There is almost one common feature shared by this rock and the earlier thickly coated miniature, they are a very close match in colouring on the coat. Granted the larger rock’s coat is less than half as thick, not quite as intense in colouring or lustre, but in general terms they are close to a match.
Fading at the Edges
When comparing this rock to the other five rocks briefly discussed, it is a distant sixth and for some time was not included, it hovered on or below the minimum baseline for acceptance. We have rejected hundreds of rocks simply because our rule for inclusion must involve examples on the rock of technology beyond the reach of all stick, stone, bone and open fire tool kits, that is non-negotiable. In most cases there are multiple ticks, but this rock just gets one tick. The shape could be artificial, but we could never be definite, there is one huge percussion bulb for the thumb to rest, and as it is with the rounded edges all of this can be created with the more recent less sophisticated technology.
Its saving grace is the thin red coat which is more like a lacquer than an ochre overlay. What is apparent on the coat of one of the five sides is not the customary combination of red, brown and yellow, but is mainly a muted yellow brown colour with five small patches of red. The other four sides are one consistent reddish-brown and until looking closely at the residual patches we had assumed that was the normal colour of the rock. Red is the most sacred colour and on that side it is clear to see the patches of red sit on top of the dominant colour.

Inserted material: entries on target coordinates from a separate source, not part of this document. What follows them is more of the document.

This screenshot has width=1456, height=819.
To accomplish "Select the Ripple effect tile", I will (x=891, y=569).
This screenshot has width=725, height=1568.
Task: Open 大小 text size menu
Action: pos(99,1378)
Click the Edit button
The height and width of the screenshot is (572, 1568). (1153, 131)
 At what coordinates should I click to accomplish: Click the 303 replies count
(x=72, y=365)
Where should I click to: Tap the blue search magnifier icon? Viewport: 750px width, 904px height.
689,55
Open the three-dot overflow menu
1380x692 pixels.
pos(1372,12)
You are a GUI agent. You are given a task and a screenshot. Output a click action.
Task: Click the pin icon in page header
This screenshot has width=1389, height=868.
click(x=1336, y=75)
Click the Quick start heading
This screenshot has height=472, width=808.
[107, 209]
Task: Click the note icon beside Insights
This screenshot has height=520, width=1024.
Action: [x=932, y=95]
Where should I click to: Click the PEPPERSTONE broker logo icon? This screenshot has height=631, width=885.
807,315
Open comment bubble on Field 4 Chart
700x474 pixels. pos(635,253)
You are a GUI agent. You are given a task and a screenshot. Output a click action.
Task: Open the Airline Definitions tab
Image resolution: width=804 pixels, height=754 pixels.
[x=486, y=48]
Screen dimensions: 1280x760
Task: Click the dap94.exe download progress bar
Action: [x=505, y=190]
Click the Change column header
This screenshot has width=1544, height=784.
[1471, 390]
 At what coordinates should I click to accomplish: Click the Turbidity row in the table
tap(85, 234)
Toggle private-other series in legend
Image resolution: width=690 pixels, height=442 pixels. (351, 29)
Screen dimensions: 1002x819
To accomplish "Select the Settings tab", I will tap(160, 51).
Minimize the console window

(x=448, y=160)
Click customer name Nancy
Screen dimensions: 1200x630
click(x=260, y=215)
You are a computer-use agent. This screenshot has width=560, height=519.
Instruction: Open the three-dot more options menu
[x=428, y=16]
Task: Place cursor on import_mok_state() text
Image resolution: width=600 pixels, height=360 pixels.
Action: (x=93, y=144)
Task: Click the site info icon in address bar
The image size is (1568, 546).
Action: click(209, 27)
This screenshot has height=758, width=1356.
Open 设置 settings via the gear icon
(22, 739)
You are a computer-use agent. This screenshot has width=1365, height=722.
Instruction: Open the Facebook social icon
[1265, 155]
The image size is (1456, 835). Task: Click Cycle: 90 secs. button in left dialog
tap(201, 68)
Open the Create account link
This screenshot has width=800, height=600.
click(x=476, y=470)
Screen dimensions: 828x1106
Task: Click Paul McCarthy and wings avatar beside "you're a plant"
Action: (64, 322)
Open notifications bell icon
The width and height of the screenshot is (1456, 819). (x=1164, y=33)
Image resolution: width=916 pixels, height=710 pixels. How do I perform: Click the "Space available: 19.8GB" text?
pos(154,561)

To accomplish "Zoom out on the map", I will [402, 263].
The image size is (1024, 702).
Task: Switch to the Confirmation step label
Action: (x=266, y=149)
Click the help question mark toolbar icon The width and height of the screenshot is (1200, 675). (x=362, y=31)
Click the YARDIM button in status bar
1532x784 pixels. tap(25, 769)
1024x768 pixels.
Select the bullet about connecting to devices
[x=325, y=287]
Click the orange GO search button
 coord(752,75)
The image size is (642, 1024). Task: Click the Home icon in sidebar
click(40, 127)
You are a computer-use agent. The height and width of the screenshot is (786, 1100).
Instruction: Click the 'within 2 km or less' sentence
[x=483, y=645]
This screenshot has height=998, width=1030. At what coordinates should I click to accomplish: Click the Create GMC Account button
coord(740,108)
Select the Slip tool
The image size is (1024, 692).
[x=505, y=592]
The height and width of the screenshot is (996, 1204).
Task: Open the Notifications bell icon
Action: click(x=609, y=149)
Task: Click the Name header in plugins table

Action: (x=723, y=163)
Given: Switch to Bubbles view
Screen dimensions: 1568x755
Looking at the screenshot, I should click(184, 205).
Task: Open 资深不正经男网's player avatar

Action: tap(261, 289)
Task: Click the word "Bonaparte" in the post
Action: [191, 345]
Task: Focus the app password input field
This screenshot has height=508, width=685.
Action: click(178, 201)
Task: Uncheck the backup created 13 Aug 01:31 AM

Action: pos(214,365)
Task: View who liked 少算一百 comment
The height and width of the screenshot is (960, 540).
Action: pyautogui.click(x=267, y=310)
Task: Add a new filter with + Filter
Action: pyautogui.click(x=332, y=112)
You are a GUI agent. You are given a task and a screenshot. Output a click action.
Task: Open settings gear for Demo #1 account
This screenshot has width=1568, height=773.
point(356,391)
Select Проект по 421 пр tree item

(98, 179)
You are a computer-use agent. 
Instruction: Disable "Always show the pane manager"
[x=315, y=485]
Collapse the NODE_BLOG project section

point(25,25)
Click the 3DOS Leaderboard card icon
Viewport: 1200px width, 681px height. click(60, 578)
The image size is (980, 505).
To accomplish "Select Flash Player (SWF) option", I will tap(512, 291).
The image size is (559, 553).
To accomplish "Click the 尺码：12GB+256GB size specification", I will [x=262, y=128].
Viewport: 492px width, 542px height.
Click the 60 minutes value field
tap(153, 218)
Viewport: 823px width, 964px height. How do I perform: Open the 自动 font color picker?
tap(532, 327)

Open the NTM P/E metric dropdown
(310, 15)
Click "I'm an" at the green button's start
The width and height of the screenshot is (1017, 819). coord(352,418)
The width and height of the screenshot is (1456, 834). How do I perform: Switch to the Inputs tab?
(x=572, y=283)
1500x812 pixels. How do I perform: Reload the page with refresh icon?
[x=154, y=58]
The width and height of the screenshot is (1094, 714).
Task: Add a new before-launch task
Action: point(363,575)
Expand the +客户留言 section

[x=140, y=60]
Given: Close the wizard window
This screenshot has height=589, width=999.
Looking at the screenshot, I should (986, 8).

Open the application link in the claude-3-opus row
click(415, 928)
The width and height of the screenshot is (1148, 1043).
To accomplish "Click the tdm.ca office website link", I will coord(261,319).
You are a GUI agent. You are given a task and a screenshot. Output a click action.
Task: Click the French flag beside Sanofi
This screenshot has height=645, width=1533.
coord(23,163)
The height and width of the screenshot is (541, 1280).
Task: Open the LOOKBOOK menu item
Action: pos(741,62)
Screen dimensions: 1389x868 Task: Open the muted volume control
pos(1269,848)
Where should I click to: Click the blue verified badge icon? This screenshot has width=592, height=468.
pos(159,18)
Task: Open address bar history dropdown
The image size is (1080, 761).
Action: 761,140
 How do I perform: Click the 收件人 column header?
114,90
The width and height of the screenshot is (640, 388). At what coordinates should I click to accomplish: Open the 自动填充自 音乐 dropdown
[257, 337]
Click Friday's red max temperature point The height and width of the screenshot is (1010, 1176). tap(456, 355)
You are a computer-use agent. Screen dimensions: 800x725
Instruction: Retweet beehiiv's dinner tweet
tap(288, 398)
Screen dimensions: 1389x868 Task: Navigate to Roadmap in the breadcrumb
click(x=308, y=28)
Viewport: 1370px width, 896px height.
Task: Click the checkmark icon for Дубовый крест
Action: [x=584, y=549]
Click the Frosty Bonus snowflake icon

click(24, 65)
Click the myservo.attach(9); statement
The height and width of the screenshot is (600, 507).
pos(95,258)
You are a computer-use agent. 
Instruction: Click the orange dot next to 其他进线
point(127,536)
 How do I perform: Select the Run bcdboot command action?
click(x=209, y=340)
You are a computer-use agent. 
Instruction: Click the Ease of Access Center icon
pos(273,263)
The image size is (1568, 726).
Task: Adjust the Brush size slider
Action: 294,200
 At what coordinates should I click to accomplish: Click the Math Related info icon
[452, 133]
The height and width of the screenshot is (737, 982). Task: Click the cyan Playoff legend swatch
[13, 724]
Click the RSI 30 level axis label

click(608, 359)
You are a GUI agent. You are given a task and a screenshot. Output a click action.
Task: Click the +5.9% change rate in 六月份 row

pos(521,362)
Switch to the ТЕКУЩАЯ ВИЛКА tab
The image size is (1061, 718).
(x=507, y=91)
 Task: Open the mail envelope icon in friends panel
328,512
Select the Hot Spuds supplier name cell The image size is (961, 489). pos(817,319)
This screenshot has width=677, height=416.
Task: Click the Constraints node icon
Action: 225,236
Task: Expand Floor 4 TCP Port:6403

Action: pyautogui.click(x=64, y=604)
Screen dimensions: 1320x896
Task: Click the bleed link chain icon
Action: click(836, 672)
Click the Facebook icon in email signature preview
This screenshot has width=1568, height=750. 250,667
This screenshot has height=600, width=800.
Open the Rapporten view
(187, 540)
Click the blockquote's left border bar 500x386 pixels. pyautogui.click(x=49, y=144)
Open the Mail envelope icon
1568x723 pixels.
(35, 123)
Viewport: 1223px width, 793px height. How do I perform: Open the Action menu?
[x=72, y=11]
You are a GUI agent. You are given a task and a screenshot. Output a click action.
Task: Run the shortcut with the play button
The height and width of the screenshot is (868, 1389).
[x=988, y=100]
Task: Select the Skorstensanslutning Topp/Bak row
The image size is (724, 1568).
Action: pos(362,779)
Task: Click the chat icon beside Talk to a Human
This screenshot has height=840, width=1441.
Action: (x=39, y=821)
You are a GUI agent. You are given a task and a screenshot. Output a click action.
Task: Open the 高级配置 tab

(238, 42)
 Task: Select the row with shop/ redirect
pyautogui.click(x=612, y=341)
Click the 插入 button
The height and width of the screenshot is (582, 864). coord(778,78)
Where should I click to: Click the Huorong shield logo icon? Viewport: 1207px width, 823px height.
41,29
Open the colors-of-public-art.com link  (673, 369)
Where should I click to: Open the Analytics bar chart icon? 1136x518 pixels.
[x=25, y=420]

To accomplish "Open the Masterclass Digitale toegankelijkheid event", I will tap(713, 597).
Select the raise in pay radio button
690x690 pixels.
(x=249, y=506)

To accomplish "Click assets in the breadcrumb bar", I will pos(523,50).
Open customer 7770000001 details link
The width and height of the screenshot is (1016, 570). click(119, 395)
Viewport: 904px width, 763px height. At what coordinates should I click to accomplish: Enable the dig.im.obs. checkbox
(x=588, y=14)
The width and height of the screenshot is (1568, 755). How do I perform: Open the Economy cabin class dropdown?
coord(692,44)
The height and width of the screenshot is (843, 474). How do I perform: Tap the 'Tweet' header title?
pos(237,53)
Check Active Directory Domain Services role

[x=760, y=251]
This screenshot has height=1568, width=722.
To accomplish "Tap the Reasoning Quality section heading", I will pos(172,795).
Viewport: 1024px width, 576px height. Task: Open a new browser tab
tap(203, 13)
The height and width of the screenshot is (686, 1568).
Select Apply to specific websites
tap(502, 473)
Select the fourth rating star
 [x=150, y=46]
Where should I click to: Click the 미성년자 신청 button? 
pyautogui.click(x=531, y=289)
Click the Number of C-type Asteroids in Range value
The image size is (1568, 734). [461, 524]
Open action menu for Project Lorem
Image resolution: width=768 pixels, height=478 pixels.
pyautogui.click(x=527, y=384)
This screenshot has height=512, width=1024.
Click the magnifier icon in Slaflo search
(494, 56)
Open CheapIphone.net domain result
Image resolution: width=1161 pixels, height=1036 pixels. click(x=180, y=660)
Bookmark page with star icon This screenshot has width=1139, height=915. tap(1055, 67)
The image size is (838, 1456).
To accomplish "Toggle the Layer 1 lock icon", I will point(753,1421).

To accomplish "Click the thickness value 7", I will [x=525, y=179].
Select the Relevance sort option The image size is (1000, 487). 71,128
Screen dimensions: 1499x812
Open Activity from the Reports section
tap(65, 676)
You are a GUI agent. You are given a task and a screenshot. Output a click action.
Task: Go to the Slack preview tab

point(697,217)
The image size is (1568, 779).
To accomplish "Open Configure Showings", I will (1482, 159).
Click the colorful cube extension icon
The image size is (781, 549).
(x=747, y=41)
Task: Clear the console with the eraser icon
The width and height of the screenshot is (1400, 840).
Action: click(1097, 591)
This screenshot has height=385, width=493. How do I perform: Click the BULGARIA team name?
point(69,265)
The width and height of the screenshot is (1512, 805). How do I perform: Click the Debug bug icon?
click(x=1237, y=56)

As to who held it, how it was used and what happened next, we have nothing beyond a thin red lacquer that was applied for reason or reasons unknown.
These six rocks sent to us through the post bear witness to cuts, weight-supporting bases, pecks, shaping and geometry that contradict so many fundamental assumptions that underpin our current versions of human ancestry, evolution, history and technology. These rocks are real historical truths, but oh so inconvenient and unwelcome in polite academic and political circles. Their solution is to continue to look the other way. Right now, everything is so chaotic and is imploding into this way and that way.
The problem is this time around a choice must be made over which way to proceed forward or backwards, and once made, that decision has immediate consequences.